Of the many things you can say about the books written by Mary Roach, having bland titles is not one of them. I came across her first book, Stiff: the Curious Lives of Human Cadavers, while selecting consumer health books at my former library. It stood out from the usual titles I ordered, such as Suzanne Somers’ Eat Cheat and Melt the Fat Away and Dr. Atkin’s New Diet Revolution. I like to think that Roach fashions her titles as a kindness to the potential reader. They are a not-so-gentle reminder that her books are not for the squeamish or easily offended.
Stiff sets the pattern for all her books. Not being a scientist herself, but fascinated by the topic, she goes out into the field and asks the experts what exactly it is they are doing with all those bodies “donated to science”. Be prepared to learn about the benefits of surgery on the dead, the use of cadavers in crash tests, the many stages of decay, among other grisly topics. Roach has a knack for asking questions and eliciting responses that bring out the absurdity and humor in each situation she encounters. Not above the frey, she also lets the reader know her wishes for her own remains.
After finding out what happens to the body after death, you might want to investigate the soul. If so, read Roach’s examination of the world beyond in Spook: Science Tackles the Afterlife. While she debunks many crackpot theories, Roach keeps an open mind. Genuine attempts to try to prove concepts like reincarnation, the soul and talking with the dead are examined. She can’t help it if the people promoting them are a bit off.

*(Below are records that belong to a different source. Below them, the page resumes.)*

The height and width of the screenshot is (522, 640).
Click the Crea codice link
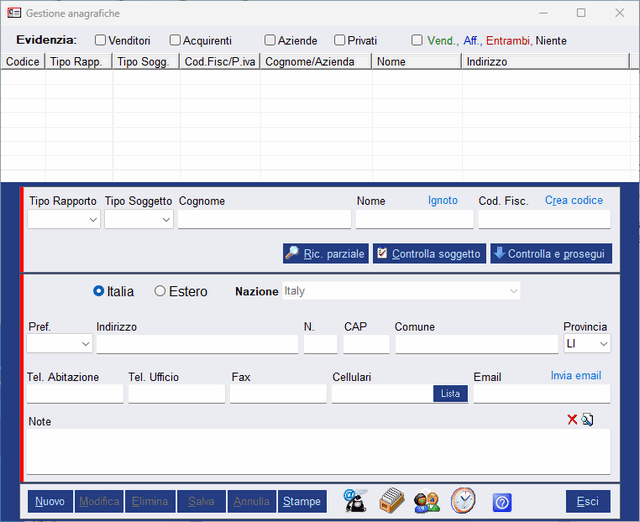click(573, 200)
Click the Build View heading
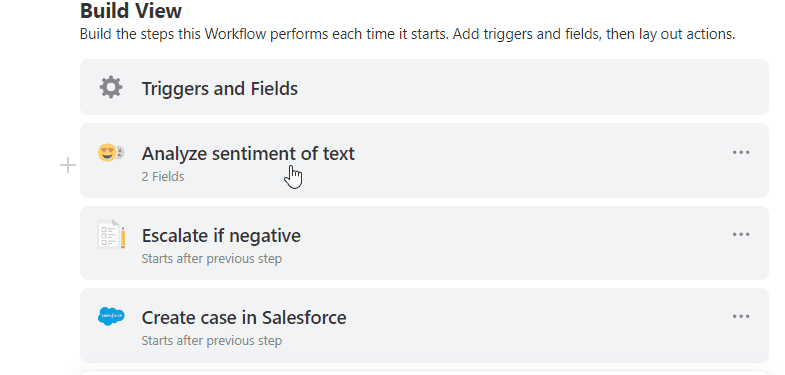Viewport: 785px width, 375px height. [131, 10]
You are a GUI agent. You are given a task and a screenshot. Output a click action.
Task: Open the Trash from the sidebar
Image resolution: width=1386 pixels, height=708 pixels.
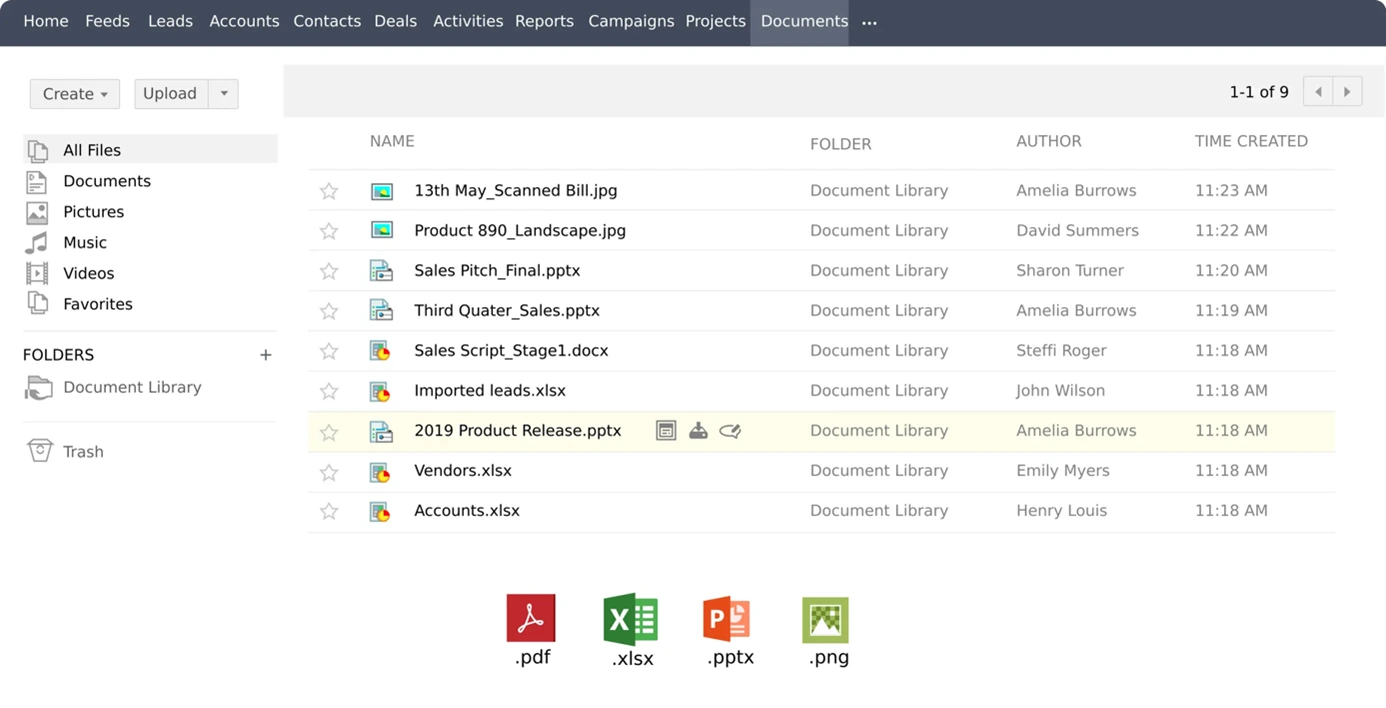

Definitely for adults only, but her most hilarious work to date, is Bonk: the Curious Coupling of Science and Sex. For propriety’s sake, this is one you need to discover on your own. Let’s just say she and her husband deserve a prize for being able to perform their conjugal duties at the Diagnostic Testing Unit of London’s Heart Hospital. All their activity was observed and scanned in the name of scientific inquiry, of course.
If our bestial nature isn’t your thing, try Roach’s most recent book, Packing for Mars: the Curious Science of Life in the Void. No tale of heroes conquering the final frontier, this book is all about the practicalities. How exactly do you “go” in zero gravity? Would the mind snap during the three plus years it takes to get to Mars and back? What is in Tang anyway? The author talks with the scientists and astronauts to find the answers with her trademark sense of humor.
Now that you know what you are getting into, why not choose the title that is best for you?